A veteran Washington cop catches an unsavory and complex case that cuts too close to home.
Detective Brian Kavanagh, known as “Brick” because of his red hair, is called to the Tidal Basin with partner Ron Hayes to snag a floating corpse. Rather than wait for the police dive team, they hop a locked fence to retrieve the body. Later, at Boland’s Mill, Brick’s watering hole of choice, he confronts another problem. Crusty proprietor Eamonn Boland’s not at his usual post, regaling patrons; when he finally arrives, the elderly Eamonn looks decidedly unhealthy. He’s beside himself about the absence of Jose, a normally reliable busboy. Brick and Rory, Eamonn’s nephew, go to Jose’s apartment, where they discover his corpse, clearly a victim of murder.
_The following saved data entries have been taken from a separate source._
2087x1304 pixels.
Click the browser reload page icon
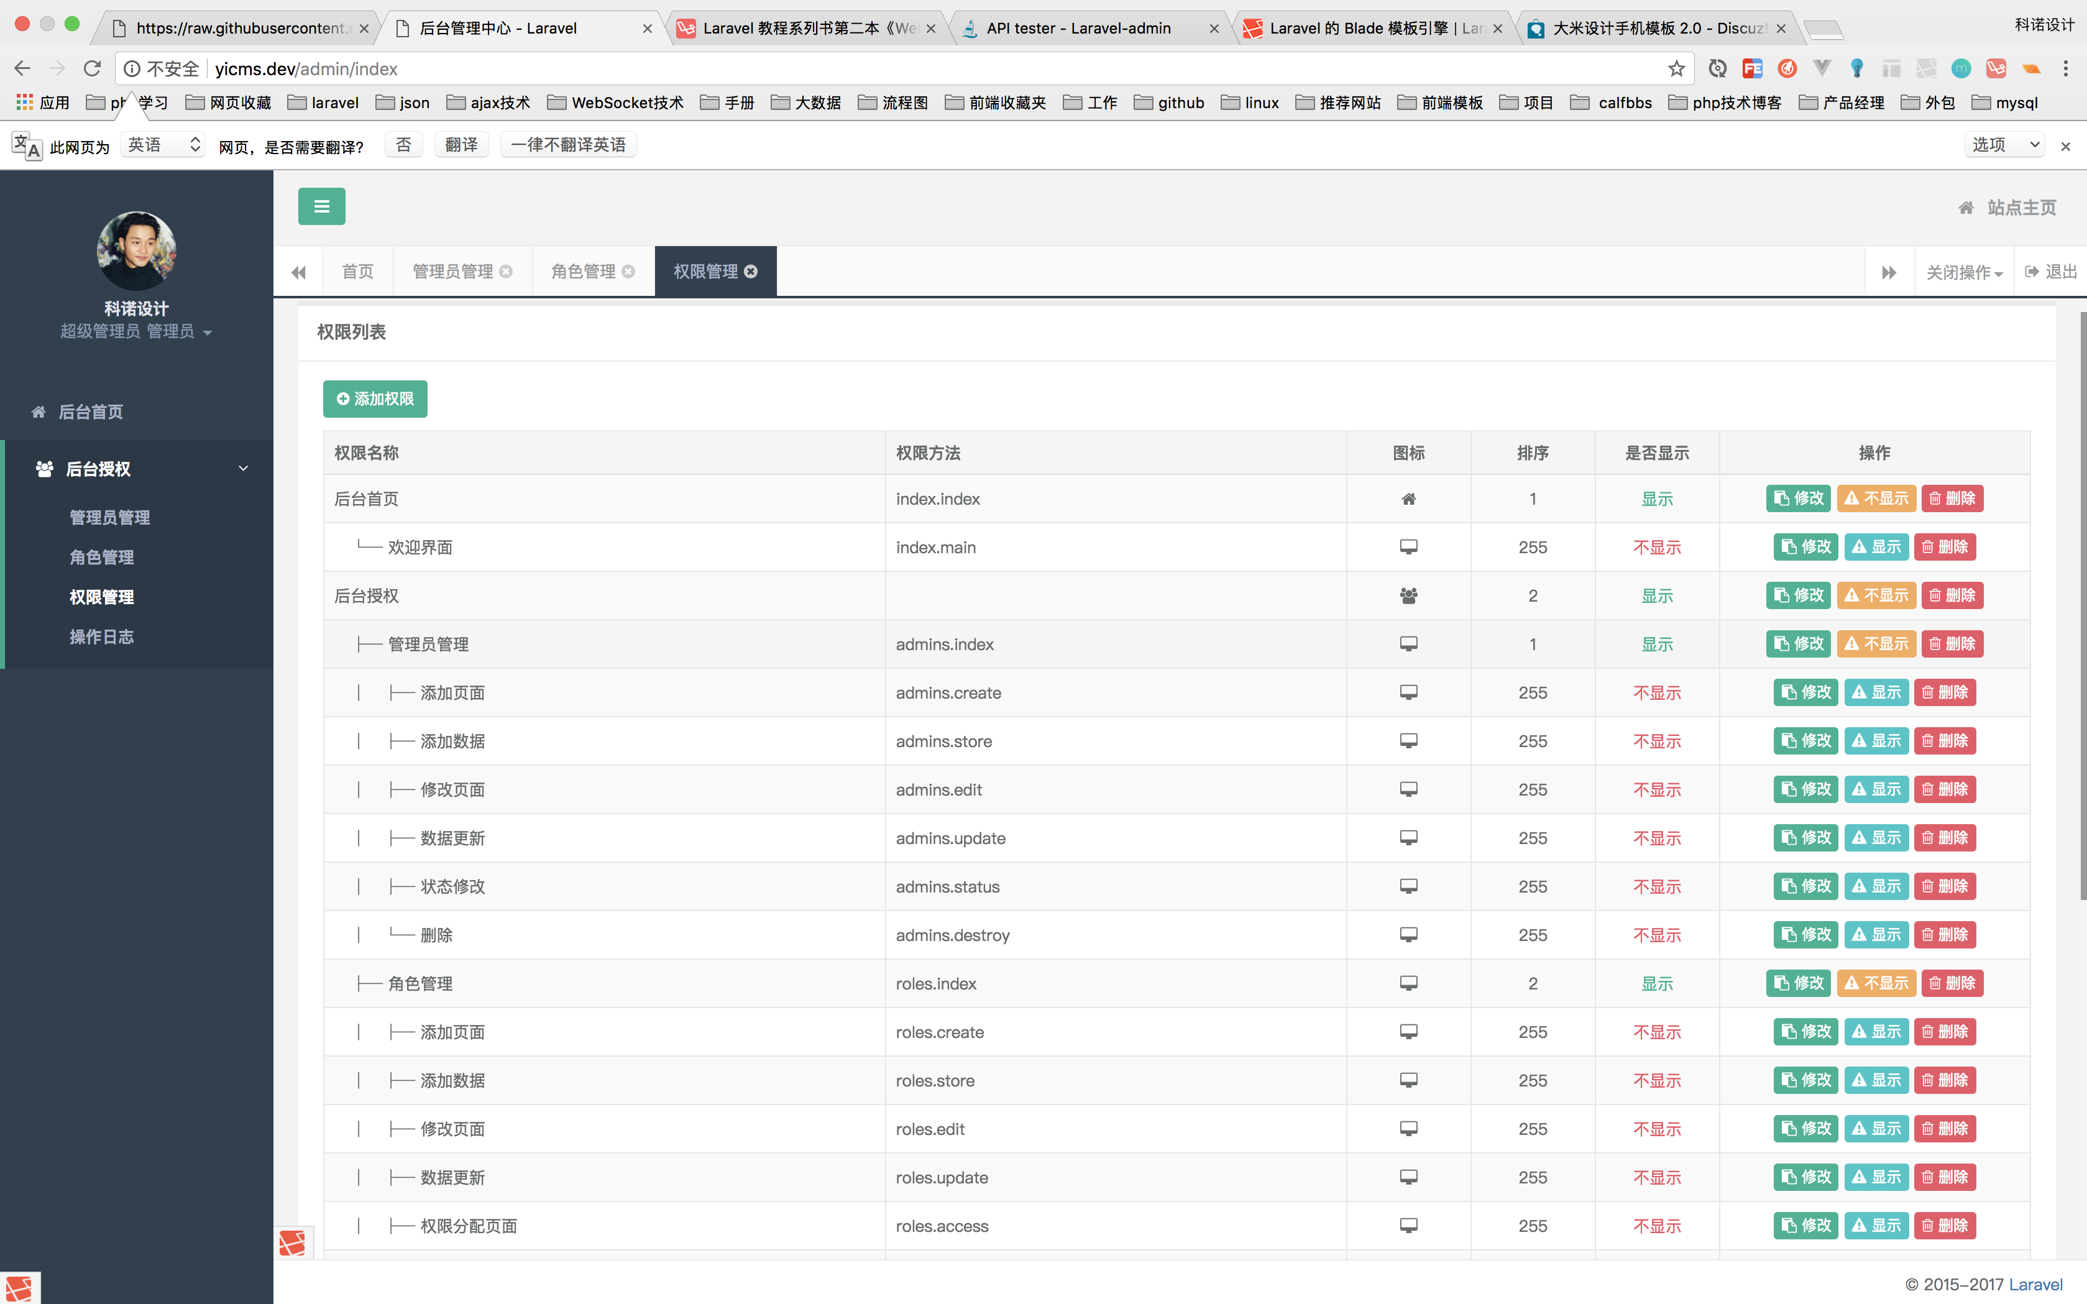tap(92, 69)
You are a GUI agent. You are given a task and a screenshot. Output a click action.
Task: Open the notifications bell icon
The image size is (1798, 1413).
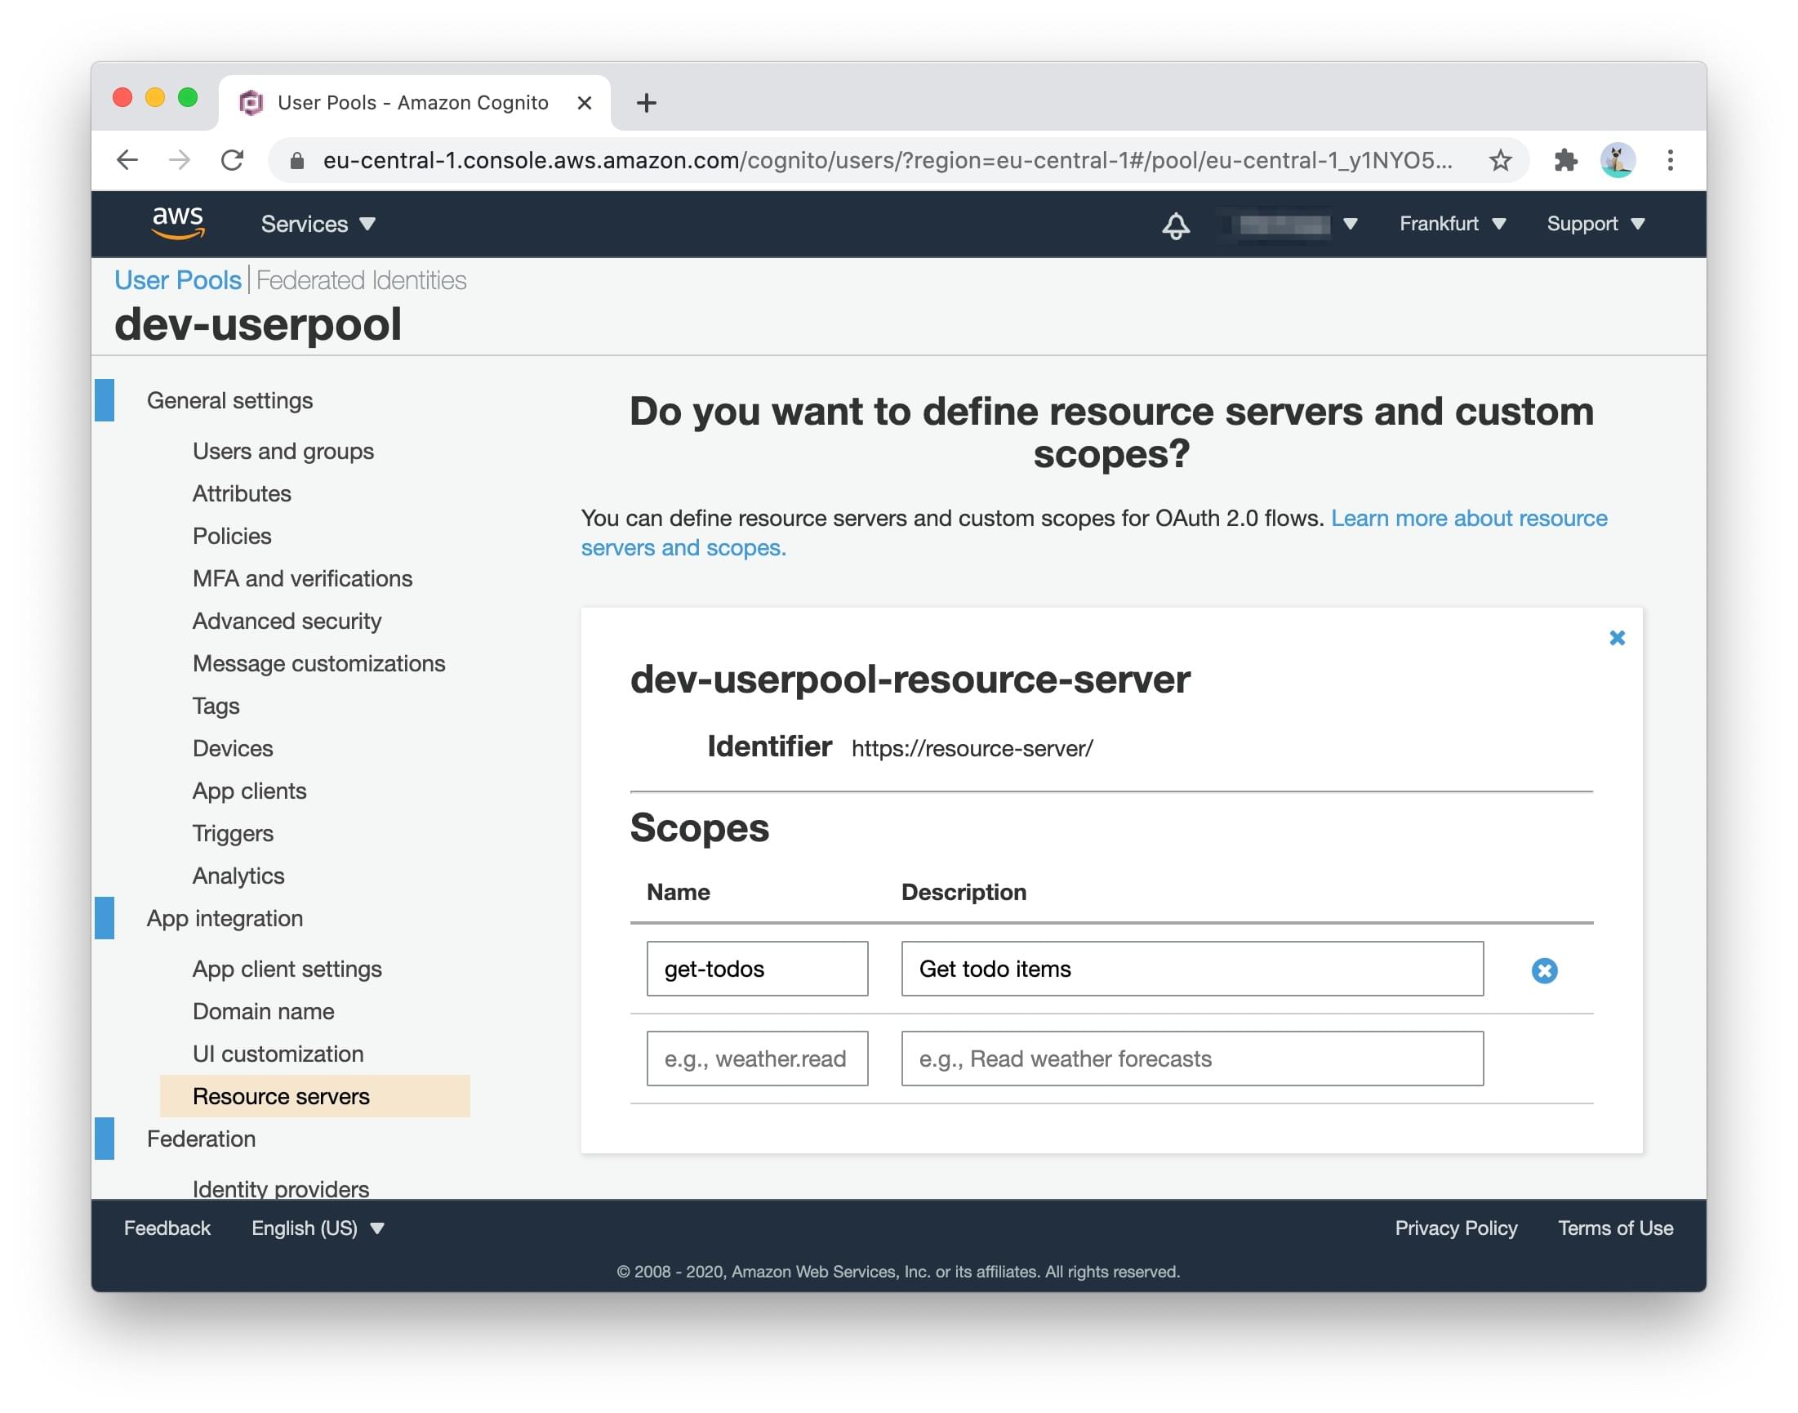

Brick manages to coax Jose’s ginger cat, Elvis, out from under the sink, but there’s no sign of the sister Jose lives with. Saddest news of all: She’s the girl in the Tidal Basin. Her name is Maria Delgado, and she’s from Guatemala. Brick and Ron’s investigation begins with interviews of Jose and Maria’s neighbors, a stereotypical array of Hispanic sex offenders, wife beaters, and gang members. The brokenhearted Eamonn, meanwhile, decides to accompany the two young victims back to Guatemala. When Brick finds evidence that Maria may be the victim of a serial killer, he gets little support at his precinct. Must he strike out on his own to find the perp?
Like her D.C. Dirty Harry, Wilson’s debut novel is bluntly effective. It lacks finesse but offers pace and timeliness.